Colony formation assay

The cells were seeded in 12-well plates. After overnight incubation, the cells were treated with various inhibitors for 10 days (the inhibitor-containing medium was replaced every three days). At the end of the treatment period, the colonies were fixed and stained. Crystal violet was removed from the colonies using 10% acetic acid and the absorbance was measured at 595 nm. The relative cell viability was calculated by setting the untreated group to 100%.

Cell cycle analysis

Cells were grown in 6 cm dishes and treated with the indicated drugs or drug combinations for 72 h. Cells were fixed and stained with propidium iodide (Sigma-Aldrich). The cell cycle was analyzed using flow cytometry (FACSCalibur, BD, USA).

Animal studies

All animal experiments were approved by East China Normal University and performed in accordance with the guidelines of the Institutional Animal Care and Use Committee.
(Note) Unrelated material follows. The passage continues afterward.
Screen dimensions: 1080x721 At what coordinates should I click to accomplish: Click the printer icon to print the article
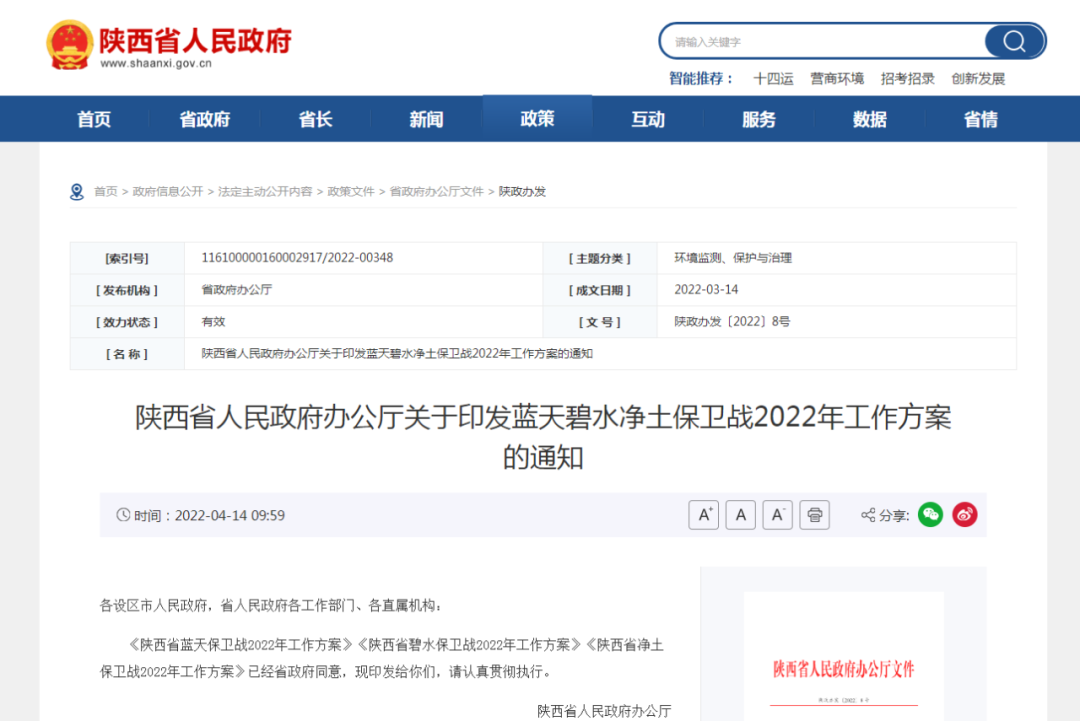click(x=814, y=514)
Mice were euthanized once the tumor volume reached 1500 mm3. For KRASG12D-mutated colorectal tumor xenograft models, 5 × 106 CRC cells (LS180 and LS174T) were suspended in a 1:1 mixture of PBS and Matrigel before implantation by direct subcutaneous injection into the flanks of 6–8-week-old nude mice. Once the tumor volume reached 75–150 mm3, tumor-bearing mice were treated daily with vehicle (i.p., twice daily, 10% DMSO, 40% PEG300, 5% Tween-80, and 45% saline), MRTX1133 (20 mg/kg, i.p., twice daily, dissolved in 10% DMSO, 40% PEG300, 5% Tween-80, and 45% saline), cetuximab (50 mg/kg, i.p.), or a combination of MRTX1133 and cetuximab. Tumor volume was measured every three days using the following formula: tumor volume (mm3) = (length × width2) × 0.52. For survival curve analysis, treatment was prolonged until the tumor reached a total volume of 1500 mm3.

Statistical analysis

Data are presented as the mean ± SEM, unless otherwise stated. Statistical tests were performed using Microsoft Excel and GraphPad Prism (version 7.0). Two-tailed unpaired t-test were used to compare two groups. For the comparison of multiple groups, one-way ANOVA with Tukey’s multiple comparison test was used. The log-rank test was used for the survival analysis. Statistical significance was set at *P < 0.05, **P < 0.01, and ***P < 0.001. The other specific tests are described in the figure legends.